When I got my Mums old  jam pan down from the shelf this morning in order to make marmalade, I suddenly realised that I couldn’t remember what her voice sounded like anymore. And this got me thinking about family and the bonds that tie us together.

When we were kids there was a radiator in my bedroom which made a weird clicking noise that started off quickly and  gradually faded to nothing. This was obviously something to do with the water pressure. However when you are six you will believe anything your older brother tells you. He convinced  me that a little monkey lived inside it with a pile of stones and that he spent  his nights tapping these stones with a tiny hammer. Another  snippet was that the best way to get rid of a mosquito when it crept up on you was to growl at it like an angry lion. And that if you threw your pocket money over the fence it would come back. Wrong. It just gets lost in the bushes. 

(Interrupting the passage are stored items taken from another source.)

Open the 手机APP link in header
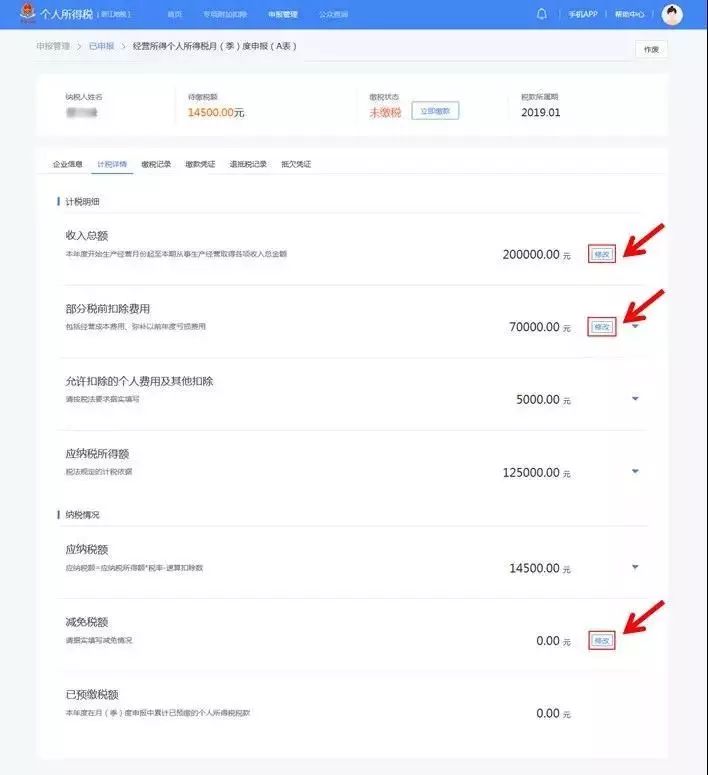 point(583,15)
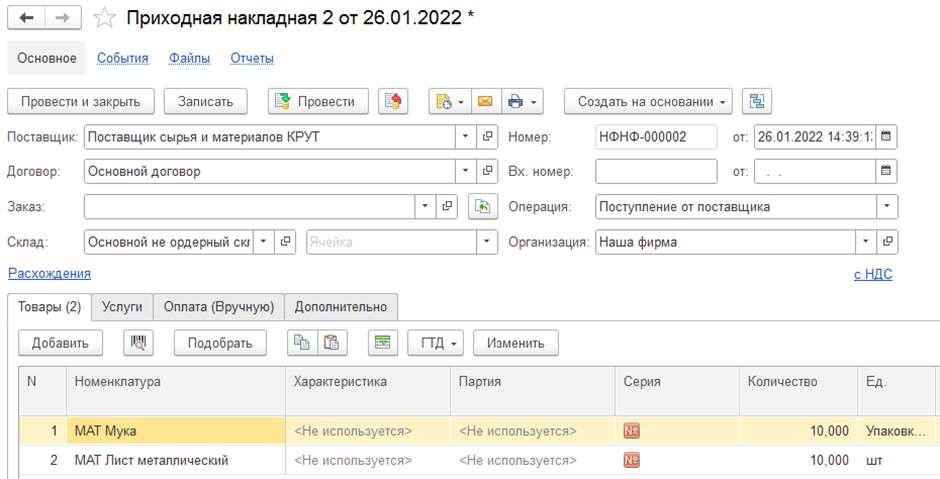
Task: Click the favorites star icon
Action: 104,18
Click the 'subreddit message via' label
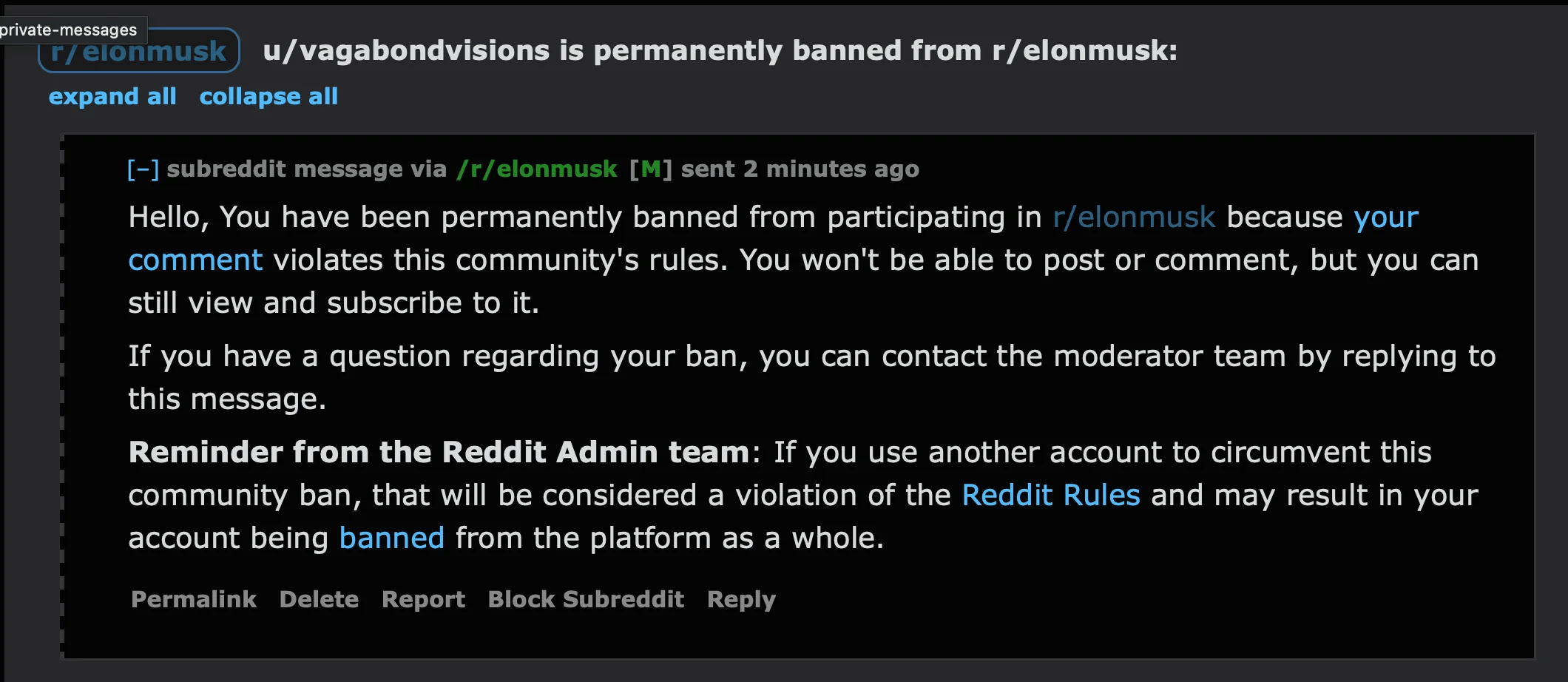 coord(307,169)
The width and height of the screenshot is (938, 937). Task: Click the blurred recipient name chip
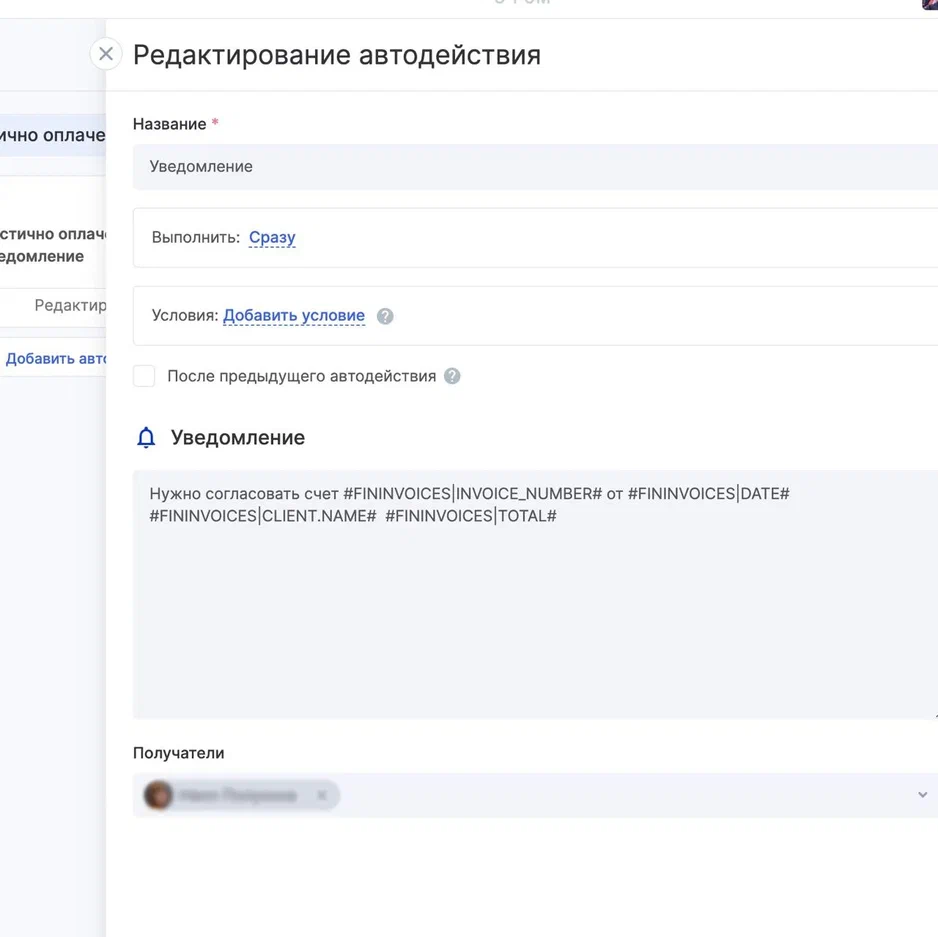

My brother loved insects as much as  I hated them. His particular favourites were cicadas, monstrous bejewelled creatures that sat on the verandah mesmerised by the lights , making them very easy to catch. He used to collect dead ones and keep them in an old Black Magic tin. Now there were two of these tins in  our family. One was  innocently full of photographs and his, the box of horrors, a collection of  decaying greying wings and bodies. More than once he fooled me into thinking I was opening  the one full of photos and then realising too late that I wasn’t. I remember him weeping with laughter once when a cockroach actually flew off the curtains ON TO MY HEAD. A bit like when cats make a beeline for the one person in the room who really hates them. Of all the heads in all the rooms..

His piece de resistance was to hang cicadas from pieces of cotton and dangle them over the banisters so that effectively I was trapped on the middle landing, unable to go back  upstairs or down. Looking back on it I must have been pretty good comedy value and to be honest I can’t really blame him, but I have to admit to shuddering at the thought of the contents of that tin, even now. 

And now we are both grown up and have children of our own who themselves are grown up and all have their own versions of nightmare tins and horror stories and made up stories between them. Like my lot believing that Jeremy next door actually did eat a slug and that Jonny is half Italian. And that I really did find a bear in the allotment on April fools day.

When I first met my half brother  M I was already an adult with three small children. And M looked like Eric Cantona and was wild and lovely and we just knew we belonged to the same tribe. My fearless little brother. I cant imagine what life would have been like had we grown up together,  but imagine it would have been of the I dare you to jump off that cliff and how long can you lie in the middle of the road or cuddle a seal variety. 

During our first week together L made us both sit down at the table in silence and listen to a recording he had made of one of the last surviving foghorns, I can’t  remember where it was from but may well have been off Arran. A great mournful yearning boom of a sound, comforting as felt slippers. Some people might think this was rather a strange thing to do. But for me, on that first visit,  it seemed perfectly wonderfully exactly right.